MEMORY VERSE: Likewise reckon ye also yourselves to be dead indeed unto sin, but alive unto God through Jesus Christ our Lord. – Romans 6:11
TEXT: Romans 6:1-14
TODAY’S DEVOTIONAL
Every believer is being changed by something. The question is not whether you are changing — it is what is changing you. Quietly, daily, either grace is conforming you to the image of Christ, or compromise is conforming you to the pattern of this world. Purity and consecration are not optional extras for a special class of Christians; they are the path of spiritual progress for everyone who is born again.
In Romans 6, Paul lays out this path in three steps.
First, there must be a settled conviction about sin. Before temptation ever arrives, the believer must have already decided: sin will not be entertained in my vessel. This is not a decision you make in the moment of temptation — by then it is too late. It is a readymade conviction, formed in the secret place, that your will and the Spirit of God within you stand together against sin. A life that consistently lives above sin is the evidence that grace is real and stronger than sin. The world may not understand it, but your life becomes the testimony.
Second, there is a knowing. “Know ye not, that so many of us as were baptized into Jesus Christ were baptized into his death?” (Romans 6:3).
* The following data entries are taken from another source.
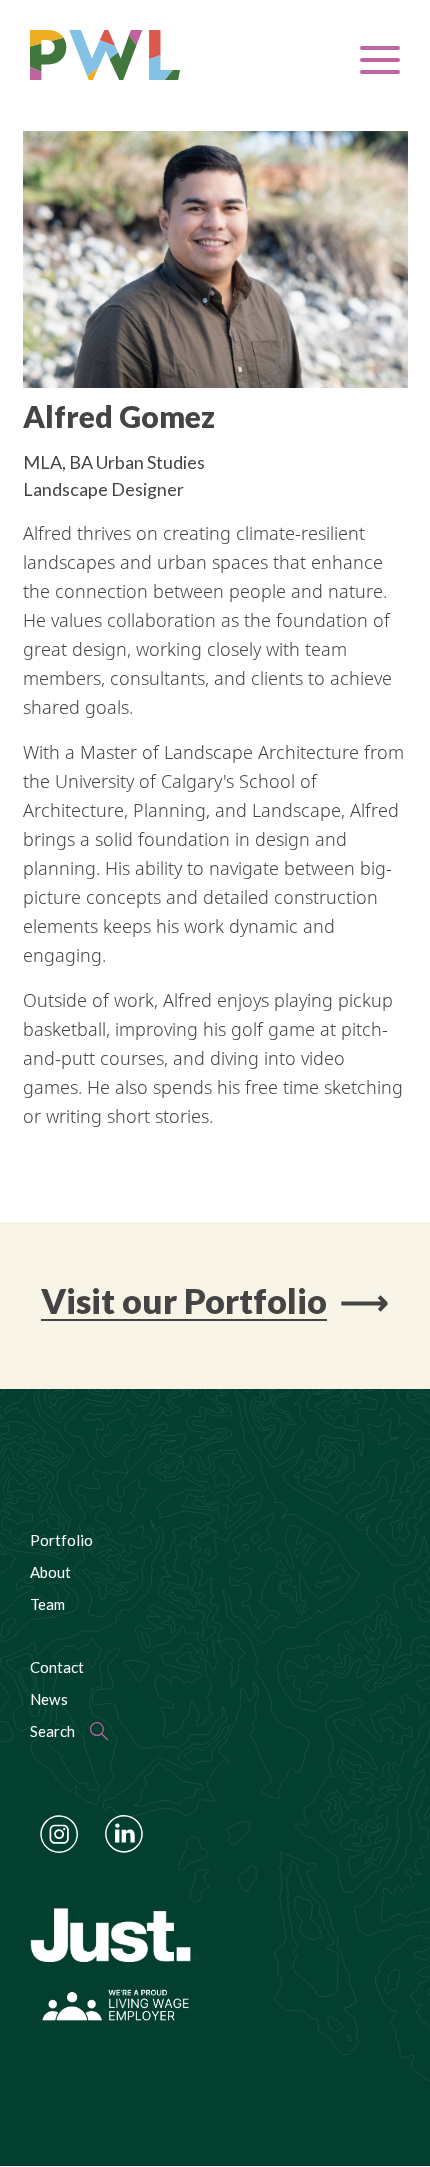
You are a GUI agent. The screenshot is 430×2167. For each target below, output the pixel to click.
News (49, 1699)
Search (52, 1731)
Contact (57, 1667)
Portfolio (61, 1540)
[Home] (141, 55)
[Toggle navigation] (380, 60)
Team (47, 1604)
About (50, 1572)
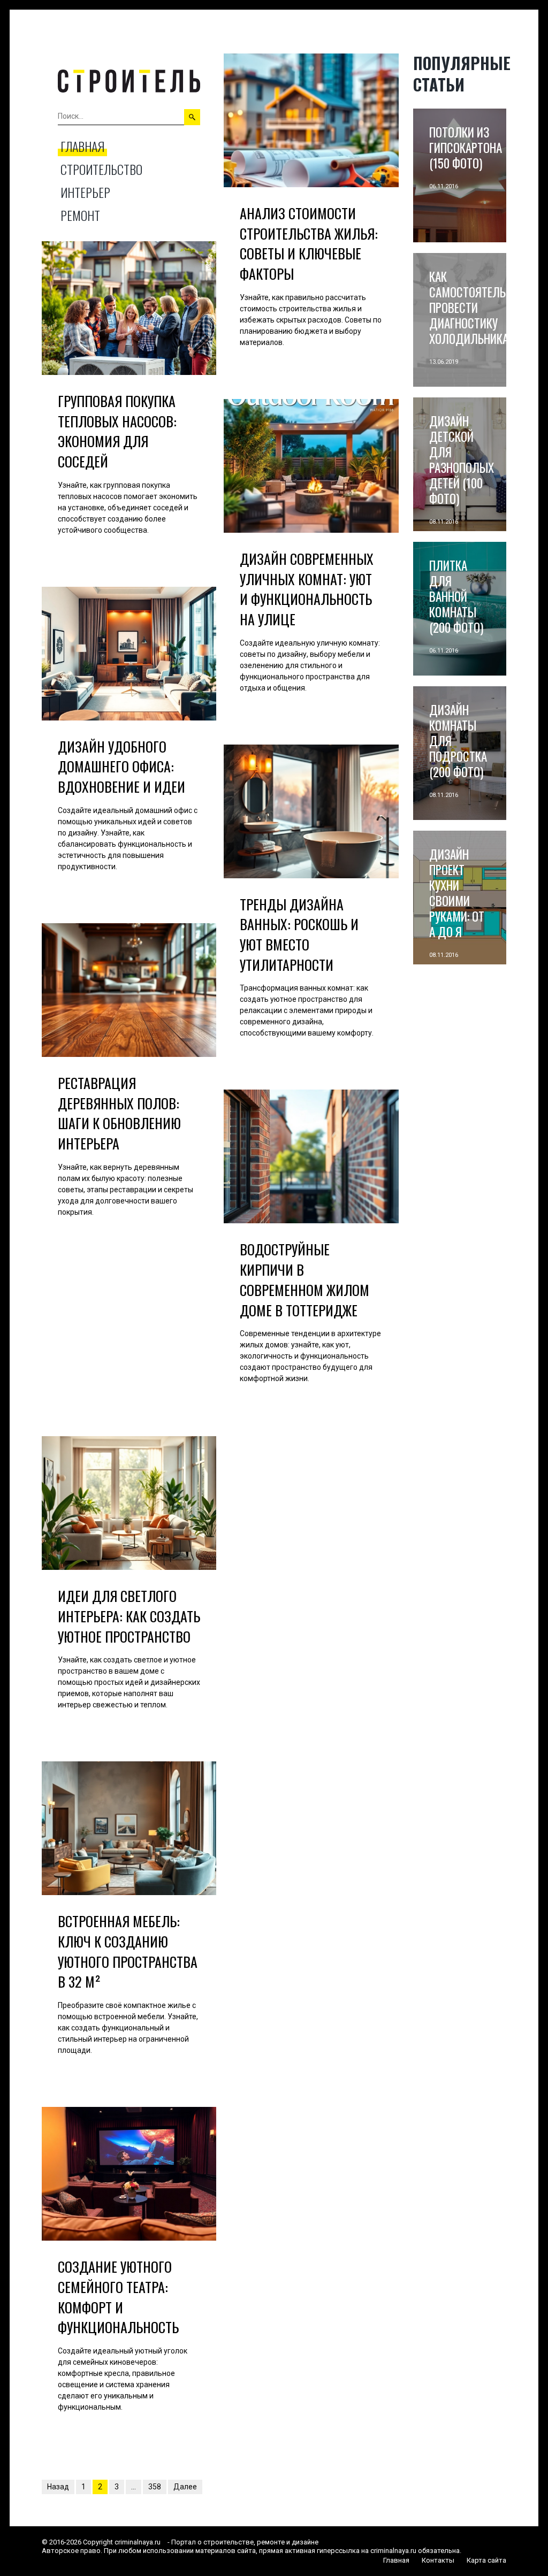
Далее (185, 2486)
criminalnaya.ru (138, 2542)
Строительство (101, 169)
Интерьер (85, 192)
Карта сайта (486, 2560)
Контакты (438, 2560)
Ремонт (80, 215)
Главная (82, 146)
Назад (58, 2486)
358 (154, 2486)
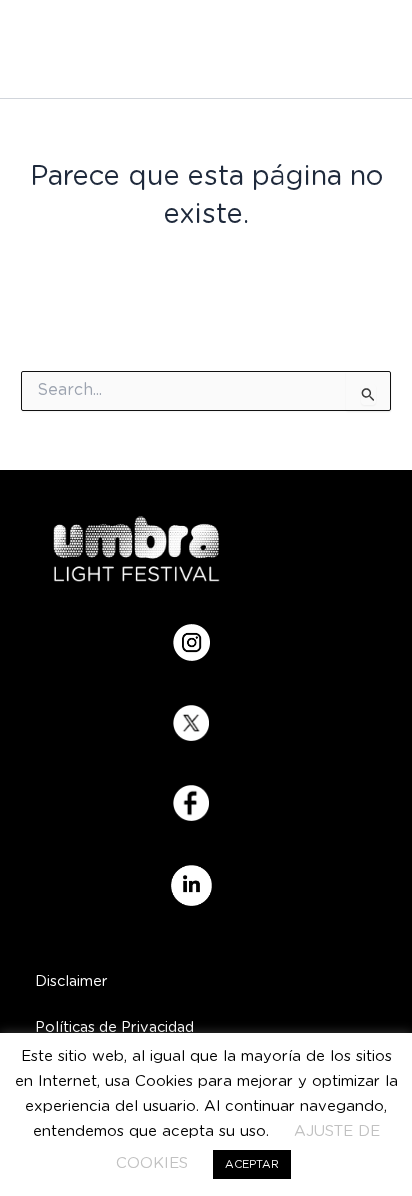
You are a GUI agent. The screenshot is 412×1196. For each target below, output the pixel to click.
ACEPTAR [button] (252, 1164)
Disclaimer (71, 981)
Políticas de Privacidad (114, 1027)
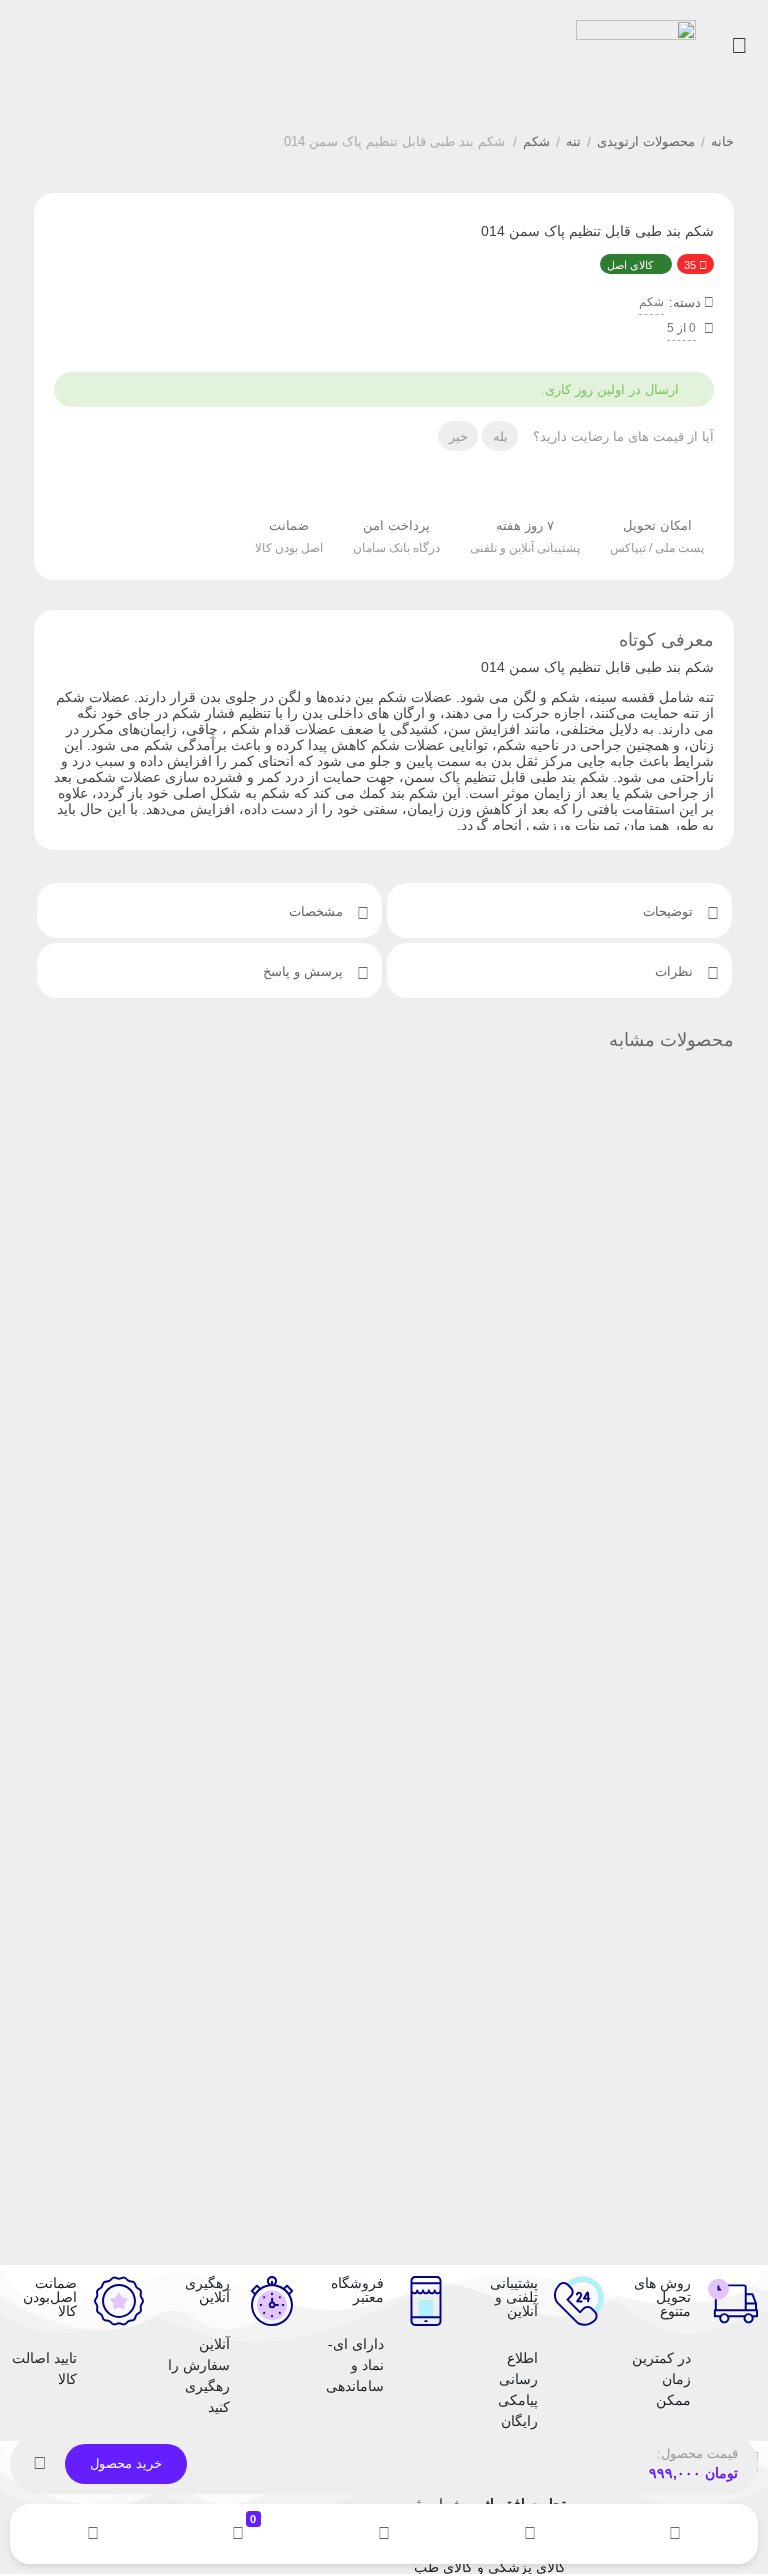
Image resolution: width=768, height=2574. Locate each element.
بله (500, 436)
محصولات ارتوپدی (646, 141)
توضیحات (670, 911)
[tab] (559, 910)
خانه (722, 141)
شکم (536, 141)
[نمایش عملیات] (40, 2464)
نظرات (676, 971)
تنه (573, 141)
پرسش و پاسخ (305, 971)
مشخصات (318, 911)
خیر (458, 436)
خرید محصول (126, 2463)
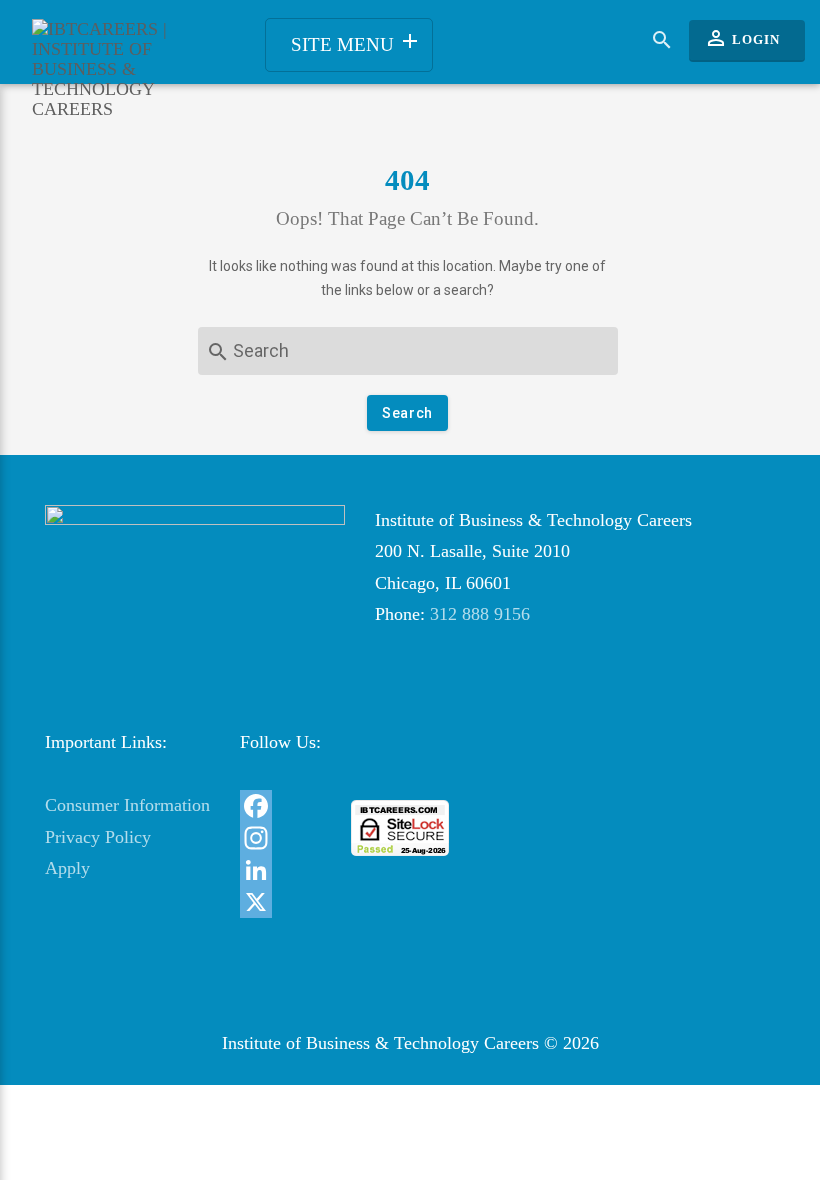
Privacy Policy (98, 837)
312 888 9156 (480, 614)
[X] (280, 902)
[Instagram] (280, 838)
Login (742, 38)
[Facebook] (280, 806)
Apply (67, 868)
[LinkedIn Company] (280, 870)
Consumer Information (127, 805)
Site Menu (356, 42)
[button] (401, 763)
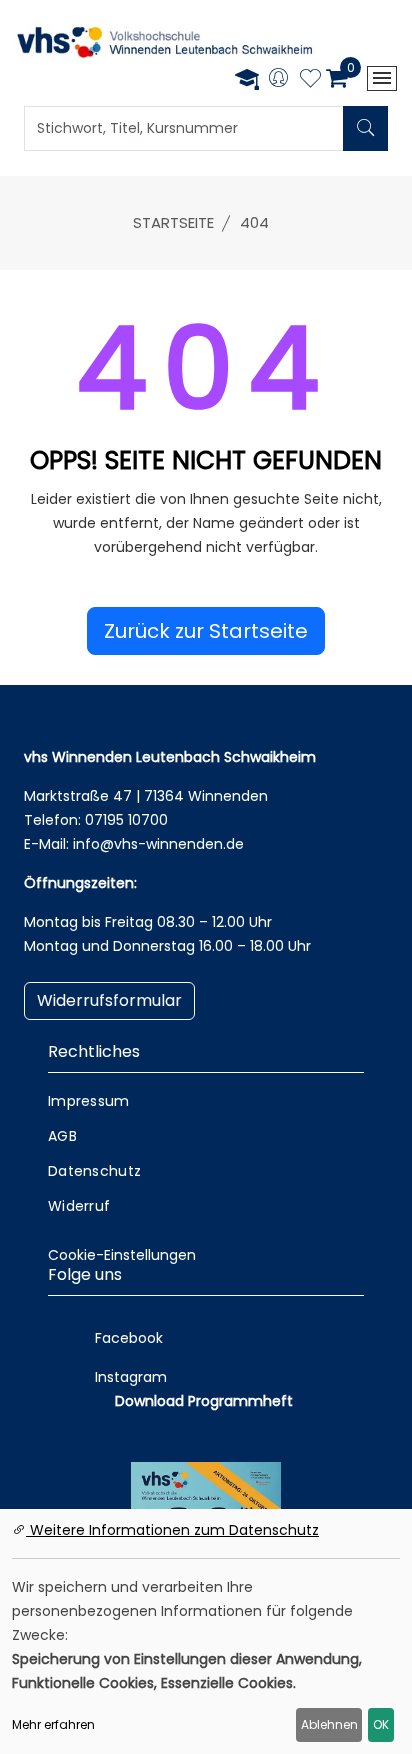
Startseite (173, 222)
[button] (206, 631)
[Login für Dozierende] (247, 78)
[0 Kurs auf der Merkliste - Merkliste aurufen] (310, 81)
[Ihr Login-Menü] (278, 79)
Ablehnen (329, 1724)
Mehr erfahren (53, 1724)
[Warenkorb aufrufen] (336, 78)
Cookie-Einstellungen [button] (122, 1255)
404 (254, 222)
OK (381, 1724)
Much of our spiritual progress depends on revelation — on truly knowing what happened to us when we came into Christ. Ignorance keeps believers struggling with what Christ has already conquered. When you know that your old man was crucified with Him, sin loses its claim over you.
Third, there is the reckoning of faith. To reckon is an accounting word — it means to count something as settled fact. Paul says reckon two things: that you are dead to sin, and that you are alive unto God. Both are equally your reality. This is the same reckoning Abraham exercised when he obeyed God concerning Isaac, “accounting that God was able to raise him up, even from the dead” (Hebrews 11:19). Faith failure often traces back to a failure of reckoning — we do not count God’s word as settled fact, so we live beneath what Christ purchased.
Beloved, consecration is not God taking things from you; it is God forming something in you. As a student or young person, what you feed in secret, what you tolerate quietly, what you reckon to be true of yourself — these are quietly shaping the person you are becoming. Choose today to be changed by purity, not by compromise. Reckon yourself dead to sin and alive to God, and watch grace do in you what willpower never could.
KEY POINT: You are always being changed by something — let purity and consecration, not compromise, be what forms you.
FURTHER READING: Romans 6:3; Romans 6:11; Hebrews 11:17-19; John 3:3; 1 John 3:8
DAILY PRAYER
Father, I thank You for the finished work of Jesus Christ. Today I settle it in my heart: sin will not be entertained in my vessel. Open the eyes of my understanding to know all that happened for me at the cross. I reckon myself dead to sin and alive unto God through Christ Jesus. Form purity in me; let consecration quietly change me into the image of Your Son. Let my life be the evidence that grace is stronger than sin, in Jesus’ name. Amen.